A Constituição Federal de 1988 permite a participação complementar da iniciativa privada no SUS, inclusive com fins lucrativos. No entanto, a Lei 9.637/1998, que regulamenta as Organizações Sociais (OS), exige que estas sejam entidades sem fins lucrativos para serem qualificadas como tal e firmarem contratos de gestão com o poder público.

Contexto Educacional

O Sistema Único de Saúde (SUS), estabelecido pela Constituição Federal de 1988, é um dos maiores sistemas públicos de saúde do mundo, garantindo o direito à saúde como dever do Estado. A CF/88 prevê que a saúde é um direito de todos e dever do Estado, e que a iniciativa privada pode participar de forma complementar ao SUS. Essa complementariedade se dá por meio de contratos ou convênios, e a Constituição não veda explicitamente que empresas com fins lucrativos prestem esses serviços. No entanto, a legislação infraconstitucional detalha as formas dessa participação. A Lei Federal nº 9.637/1998, que dispõe sobre a qualificação de entidades como Organizações Sociais (OS), estabelece um regime jurídico específico para essas parcerias. Para que uma entidade privada seja qualificada como Organização Social e possa celebrar contratos de gestão com o poder público, ela deve, obrigatoriamente, ser uma entidade sem fins lucrativos. Essa distinção é crucial para entender as diferentes modalidades de participação privada no SUS e os requisitos legais associados a cada uma. É importante que residentes e profissionais de saúde compreendam essas nuances legais, pois elas impactam diretamente a gestão, o financiamento e a prestação de serviços de saúde no Brasil.

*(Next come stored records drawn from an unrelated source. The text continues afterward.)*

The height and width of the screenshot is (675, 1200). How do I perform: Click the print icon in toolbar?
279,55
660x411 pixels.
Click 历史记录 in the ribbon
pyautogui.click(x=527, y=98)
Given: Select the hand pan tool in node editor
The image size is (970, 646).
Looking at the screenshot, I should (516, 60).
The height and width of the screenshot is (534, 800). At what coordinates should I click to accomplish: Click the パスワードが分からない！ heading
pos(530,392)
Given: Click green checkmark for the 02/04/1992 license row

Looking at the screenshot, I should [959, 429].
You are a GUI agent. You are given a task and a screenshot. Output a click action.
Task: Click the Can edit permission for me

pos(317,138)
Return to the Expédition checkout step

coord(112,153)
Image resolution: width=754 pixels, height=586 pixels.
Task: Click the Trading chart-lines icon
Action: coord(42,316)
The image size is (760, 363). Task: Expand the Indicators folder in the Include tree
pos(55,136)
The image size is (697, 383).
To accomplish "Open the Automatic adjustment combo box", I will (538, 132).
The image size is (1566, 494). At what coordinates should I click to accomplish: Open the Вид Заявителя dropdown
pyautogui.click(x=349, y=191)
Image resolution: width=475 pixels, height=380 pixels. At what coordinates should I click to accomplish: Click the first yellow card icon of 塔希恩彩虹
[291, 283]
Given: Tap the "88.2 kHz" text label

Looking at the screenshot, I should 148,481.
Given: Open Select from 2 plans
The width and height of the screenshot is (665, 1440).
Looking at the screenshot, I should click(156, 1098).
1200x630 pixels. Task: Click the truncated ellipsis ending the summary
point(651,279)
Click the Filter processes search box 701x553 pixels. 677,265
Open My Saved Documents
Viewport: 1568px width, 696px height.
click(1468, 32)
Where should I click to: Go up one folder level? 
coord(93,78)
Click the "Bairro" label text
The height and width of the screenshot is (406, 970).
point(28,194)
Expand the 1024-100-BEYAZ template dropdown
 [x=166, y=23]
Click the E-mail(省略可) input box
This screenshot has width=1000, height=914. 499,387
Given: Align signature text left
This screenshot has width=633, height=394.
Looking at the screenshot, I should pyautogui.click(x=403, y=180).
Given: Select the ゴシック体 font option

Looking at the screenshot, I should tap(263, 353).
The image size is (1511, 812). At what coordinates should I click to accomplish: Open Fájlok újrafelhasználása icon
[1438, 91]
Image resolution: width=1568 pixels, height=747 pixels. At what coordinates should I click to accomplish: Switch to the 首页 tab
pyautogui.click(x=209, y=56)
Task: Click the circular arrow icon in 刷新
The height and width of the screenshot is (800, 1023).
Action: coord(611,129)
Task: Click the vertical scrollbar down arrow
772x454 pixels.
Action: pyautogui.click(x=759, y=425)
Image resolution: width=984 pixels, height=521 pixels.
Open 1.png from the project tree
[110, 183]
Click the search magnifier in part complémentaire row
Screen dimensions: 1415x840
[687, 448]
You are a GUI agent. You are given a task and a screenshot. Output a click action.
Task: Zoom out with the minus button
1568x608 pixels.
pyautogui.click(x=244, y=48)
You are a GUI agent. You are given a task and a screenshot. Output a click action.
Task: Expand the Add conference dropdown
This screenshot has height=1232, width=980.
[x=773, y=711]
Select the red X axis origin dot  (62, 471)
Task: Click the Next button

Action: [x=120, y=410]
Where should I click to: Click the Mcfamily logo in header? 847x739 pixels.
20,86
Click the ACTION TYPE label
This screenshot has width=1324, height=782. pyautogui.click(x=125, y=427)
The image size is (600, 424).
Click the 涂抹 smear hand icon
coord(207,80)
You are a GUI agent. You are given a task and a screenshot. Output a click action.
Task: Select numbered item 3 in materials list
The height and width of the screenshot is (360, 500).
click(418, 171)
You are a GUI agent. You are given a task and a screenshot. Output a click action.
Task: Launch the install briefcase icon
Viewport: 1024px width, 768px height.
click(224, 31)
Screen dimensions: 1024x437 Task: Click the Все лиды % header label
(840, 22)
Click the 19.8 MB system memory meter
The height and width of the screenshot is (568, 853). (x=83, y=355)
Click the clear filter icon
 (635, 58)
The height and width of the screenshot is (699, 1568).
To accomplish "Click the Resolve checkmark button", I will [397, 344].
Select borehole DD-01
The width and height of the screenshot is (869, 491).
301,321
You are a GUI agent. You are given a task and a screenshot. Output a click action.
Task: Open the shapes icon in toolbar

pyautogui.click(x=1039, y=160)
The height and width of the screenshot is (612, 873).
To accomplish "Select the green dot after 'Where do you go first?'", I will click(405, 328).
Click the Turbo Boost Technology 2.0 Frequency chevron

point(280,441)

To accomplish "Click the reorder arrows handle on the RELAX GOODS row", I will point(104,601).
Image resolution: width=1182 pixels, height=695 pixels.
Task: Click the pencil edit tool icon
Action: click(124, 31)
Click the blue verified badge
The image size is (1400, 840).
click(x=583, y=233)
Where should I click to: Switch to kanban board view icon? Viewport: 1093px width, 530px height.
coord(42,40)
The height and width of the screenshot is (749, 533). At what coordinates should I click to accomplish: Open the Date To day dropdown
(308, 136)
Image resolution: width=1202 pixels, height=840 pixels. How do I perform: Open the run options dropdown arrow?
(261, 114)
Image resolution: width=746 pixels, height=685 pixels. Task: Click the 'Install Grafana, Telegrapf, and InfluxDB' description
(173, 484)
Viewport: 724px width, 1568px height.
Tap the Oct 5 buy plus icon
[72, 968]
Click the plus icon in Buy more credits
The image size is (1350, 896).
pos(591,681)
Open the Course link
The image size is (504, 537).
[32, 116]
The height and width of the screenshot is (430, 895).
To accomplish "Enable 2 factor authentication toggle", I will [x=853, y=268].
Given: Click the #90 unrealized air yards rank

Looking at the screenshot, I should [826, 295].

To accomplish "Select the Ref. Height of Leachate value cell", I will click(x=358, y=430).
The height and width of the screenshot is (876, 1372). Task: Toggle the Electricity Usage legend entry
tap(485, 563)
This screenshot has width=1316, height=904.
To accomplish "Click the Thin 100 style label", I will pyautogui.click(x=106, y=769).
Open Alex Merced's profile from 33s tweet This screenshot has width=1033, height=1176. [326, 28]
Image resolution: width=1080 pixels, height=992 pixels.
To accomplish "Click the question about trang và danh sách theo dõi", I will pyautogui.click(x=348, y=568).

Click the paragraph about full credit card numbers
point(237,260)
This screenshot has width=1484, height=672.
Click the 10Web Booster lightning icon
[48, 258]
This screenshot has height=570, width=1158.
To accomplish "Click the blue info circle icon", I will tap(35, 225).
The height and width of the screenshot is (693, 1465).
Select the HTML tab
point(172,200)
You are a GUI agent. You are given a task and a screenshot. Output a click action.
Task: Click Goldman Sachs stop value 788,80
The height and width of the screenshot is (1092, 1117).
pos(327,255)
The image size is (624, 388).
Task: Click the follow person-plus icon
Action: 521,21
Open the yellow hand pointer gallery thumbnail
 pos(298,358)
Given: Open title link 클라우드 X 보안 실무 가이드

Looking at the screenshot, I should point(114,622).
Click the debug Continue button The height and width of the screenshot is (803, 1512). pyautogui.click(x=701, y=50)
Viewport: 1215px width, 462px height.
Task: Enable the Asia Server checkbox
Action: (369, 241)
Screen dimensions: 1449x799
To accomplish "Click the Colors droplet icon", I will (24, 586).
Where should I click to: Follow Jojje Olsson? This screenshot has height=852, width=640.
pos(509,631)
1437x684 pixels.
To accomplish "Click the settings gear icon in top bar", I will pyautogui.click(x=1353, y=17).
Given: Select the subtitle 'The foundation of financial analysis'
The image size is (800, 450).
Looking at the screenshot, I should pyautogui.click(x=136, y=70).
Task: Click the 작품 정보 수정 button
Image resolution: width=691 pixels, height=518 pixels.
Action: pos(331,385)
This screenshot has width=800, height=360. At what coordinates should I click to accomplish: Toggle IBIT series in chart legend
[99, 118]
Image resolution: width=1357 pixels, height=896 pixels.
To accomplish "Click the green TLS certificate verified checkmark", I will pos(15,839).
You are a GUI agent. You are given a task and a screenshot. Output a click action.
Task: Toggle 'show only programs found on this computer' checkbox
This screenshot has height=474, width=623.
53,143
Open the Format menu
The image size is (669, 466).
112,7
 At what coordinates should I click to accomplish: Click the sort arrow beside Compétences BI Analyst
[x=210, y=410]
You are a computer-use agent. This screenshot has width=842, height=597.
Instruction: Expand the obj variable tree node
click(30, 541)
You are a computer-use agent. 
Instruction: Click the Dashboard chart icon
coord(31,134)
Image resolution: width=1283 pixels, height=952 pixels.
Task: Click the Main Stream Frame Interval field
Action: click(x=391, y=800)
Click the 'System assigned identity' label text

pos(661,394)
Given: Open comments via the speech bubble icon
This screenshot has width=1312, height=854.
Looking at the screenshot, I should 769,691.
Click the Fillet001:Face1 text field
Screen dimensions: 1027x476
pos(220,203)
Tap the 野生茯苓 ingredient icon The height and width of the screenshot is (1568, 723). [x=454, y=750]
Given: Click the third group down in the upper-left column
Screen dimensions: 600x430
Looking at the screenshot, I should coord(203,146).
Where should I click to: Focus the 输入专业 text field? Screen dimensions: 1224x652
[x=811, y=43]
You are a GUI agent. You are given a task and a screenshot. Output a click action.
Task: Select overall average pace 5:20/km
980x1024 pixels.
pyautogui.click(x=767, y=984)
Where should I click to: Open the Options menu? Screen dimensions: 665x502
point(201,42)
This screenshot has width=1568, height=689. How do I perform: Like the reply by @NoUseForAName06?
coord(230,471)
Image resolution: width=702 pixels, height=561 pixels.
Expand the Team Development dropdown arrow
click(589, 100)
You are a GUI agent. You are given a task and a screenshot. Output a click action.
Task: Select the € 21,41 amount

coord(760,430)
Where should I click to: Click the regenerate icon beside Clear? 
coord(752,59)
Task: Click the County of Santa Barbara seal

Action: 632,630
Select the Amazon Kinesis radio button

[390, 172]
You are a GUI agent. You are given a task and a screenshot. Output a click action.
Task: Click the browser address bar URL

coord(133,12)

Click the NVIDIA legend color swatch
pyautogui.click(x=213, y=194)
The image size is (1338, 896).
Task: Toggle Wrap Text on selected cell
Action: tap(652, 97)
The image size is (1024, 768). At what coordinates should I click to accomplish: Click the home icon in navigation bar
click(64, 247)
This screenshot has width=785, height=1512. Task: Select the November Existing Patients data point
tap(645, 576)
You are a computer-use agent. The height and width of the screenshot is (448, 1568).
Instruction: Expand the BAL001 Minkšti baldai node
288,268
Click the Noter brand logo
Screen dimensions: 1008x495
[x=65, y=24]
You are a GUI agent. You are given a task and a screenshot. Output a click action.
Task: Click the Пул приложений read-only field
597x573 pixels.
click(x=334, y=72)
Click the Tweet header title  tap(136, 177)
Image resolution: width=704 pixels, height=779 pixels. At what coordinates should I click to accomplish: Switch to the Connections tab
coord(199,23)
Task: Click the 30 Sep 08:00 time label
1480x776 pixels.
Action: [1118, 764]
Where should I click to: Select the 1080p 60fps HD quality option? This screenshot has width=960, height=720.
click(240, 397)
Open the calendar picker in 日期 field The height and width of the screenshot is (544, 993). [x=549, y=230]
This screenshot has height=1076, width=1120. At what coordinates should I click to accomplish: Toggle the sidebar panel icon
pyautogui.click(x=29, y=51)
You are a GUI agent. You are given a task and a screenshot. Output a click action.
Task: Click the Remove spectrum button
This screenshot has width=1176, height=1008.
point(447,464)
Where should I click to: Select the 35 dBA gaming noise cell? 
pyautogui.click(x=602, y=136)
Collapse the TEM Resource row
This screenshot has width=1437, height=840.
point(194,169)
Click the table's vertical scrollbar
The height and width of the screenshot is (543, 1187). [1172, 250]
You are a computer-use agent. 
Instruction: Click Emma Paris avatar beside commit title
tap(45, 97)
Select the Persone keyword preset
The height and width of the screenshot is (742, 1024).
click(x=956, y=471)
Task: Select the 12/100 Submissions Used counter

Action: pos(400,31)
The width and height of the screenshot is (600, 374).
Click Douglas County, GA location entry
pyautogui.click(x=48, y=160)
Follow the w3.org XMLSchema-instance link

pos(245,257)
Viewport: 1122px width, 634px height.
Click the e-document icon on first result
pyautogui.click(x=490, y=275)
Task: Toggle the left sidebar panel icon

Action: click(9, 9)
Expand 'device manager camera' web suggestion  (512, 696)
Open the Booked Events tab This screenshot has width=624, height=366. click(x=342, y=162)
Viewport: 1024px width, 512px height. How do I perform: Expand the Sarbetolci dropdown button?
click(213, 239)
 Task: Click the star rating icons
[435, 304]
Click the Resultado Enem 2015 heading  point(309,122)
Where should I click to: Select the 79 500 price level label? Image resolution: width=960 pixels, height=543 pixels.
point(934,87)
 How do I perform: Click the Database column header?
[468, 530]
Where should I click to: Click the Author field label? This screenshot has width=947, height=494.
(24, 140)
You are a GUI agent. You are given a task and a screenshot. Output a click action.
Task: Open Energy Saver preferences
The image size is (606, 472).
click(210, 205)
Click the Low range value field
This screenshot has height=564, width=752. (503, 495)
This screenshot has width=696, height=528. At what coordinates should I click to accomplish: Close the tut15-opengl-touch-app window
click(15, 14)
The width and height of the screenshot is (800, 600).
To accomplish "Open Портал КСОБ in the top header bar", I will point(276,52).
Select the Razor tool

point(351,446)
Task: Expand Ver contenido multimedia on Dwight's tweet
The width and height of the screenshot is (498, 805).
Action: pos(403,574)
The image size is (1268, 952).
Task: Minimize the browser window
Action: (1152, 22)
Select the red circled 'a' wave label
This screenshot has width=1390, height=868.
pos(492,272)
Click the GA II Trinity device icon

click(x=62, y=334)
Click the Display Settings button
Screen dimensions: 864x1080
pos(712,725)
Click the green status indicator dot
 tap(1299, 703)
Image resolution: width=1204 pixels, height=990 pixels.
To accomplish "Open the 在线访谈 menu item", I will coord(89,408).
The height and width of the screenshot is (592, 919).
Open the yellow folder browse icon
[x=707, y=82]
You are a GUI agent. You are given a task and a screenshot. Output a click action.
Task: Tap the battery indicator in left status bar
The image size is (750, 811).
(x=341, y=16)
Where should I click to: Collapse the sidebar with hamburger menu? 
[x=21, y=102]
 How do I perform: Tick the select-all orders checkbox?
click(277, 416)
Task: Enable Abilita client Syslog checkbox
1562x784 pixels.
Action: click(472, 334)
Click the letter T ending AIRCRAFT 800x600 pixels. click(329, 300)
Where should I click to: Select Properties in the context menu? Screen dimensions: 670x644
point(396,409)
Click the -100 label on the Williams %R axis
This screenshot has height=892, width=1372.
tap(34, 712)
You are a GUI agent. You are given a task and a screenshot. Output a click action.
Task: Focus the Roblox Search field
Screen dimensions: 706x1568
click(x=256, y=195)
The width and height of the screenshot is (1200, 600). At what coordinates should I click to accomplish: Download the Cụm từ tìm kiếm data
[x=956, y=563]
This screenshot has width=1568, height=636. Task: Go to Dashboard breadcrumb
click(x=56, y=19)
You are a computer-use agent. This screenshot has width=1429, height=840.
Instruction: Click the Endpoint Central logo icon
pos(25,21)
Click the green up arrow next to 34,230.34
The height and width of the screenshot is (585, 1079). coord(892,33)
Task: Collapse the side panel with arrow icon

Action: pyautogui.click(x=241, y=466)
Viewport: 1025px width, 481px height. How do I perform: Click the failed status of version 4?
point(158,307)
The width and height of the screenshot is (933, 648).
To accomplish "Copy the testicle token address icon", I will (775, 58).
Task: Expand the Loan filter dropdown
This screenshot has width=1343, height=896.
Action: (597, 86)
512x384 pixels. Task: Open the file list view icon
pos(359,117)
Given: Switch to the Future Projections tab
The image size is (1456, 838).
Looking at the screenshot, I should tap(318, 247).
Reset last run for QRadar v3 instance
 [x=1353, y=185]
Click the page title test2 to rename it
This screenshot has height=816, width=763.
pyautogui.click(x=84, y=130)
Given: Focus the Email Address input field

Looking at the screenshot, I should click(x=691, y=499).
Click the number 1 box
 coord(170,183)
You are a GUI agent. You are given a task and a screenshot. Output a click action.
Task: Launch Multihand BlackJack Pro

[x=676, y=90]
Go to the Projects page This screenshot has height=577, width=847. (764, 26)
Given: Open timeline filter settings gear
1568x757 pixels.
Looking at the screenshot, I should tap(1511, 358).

O saneamento básico e a proteção do meio ambiente, embora impactem a saúde, estão no escopo de atribuições do SUS, sendo parte das ações de promoção e prevenção à saúde, conforme a Lei Orgânica da Saúde (Lei nº 8.080/90).

Perguntas Frequentes

A Constituição Federal de 1988 permite a participação da iniciativa privada no SUS?

Sim, a Constituição Federal de 1988, em seu artigo 199, permite que a iniciativa privada atue na assistência à saúde de forma complementar ao SUS, podendo inclusive ter fins lucrativos, desde que siga as diretrizes deste sistema.

O que são Organizações Sociais (OS) e qual a legislação que as rege no SUS?

Organizações Sociais são entidades privadas, sem fins lucrativos, que firmam contrato de gestão com o poder público para a prestação de serviços de interesse público. No contexto do SUS, são regulamentadas pela Lei Federal nº 9.637/1998.

Empresas com fins lucrativos podem prestar serviços ao SUS?

Sim, empresas com fins lucrativos podem prestar serviços ao SUS de forma complementar, mediante contrato ou convênio, conforme previsto na Constituição Federal. No entanto, para serem qualificadas como Organizações Sociais e usufruírem dos benefícios dessa qualificação, devem ser entidades sem fins lucrativos, conforme a Lei 9.637/1998.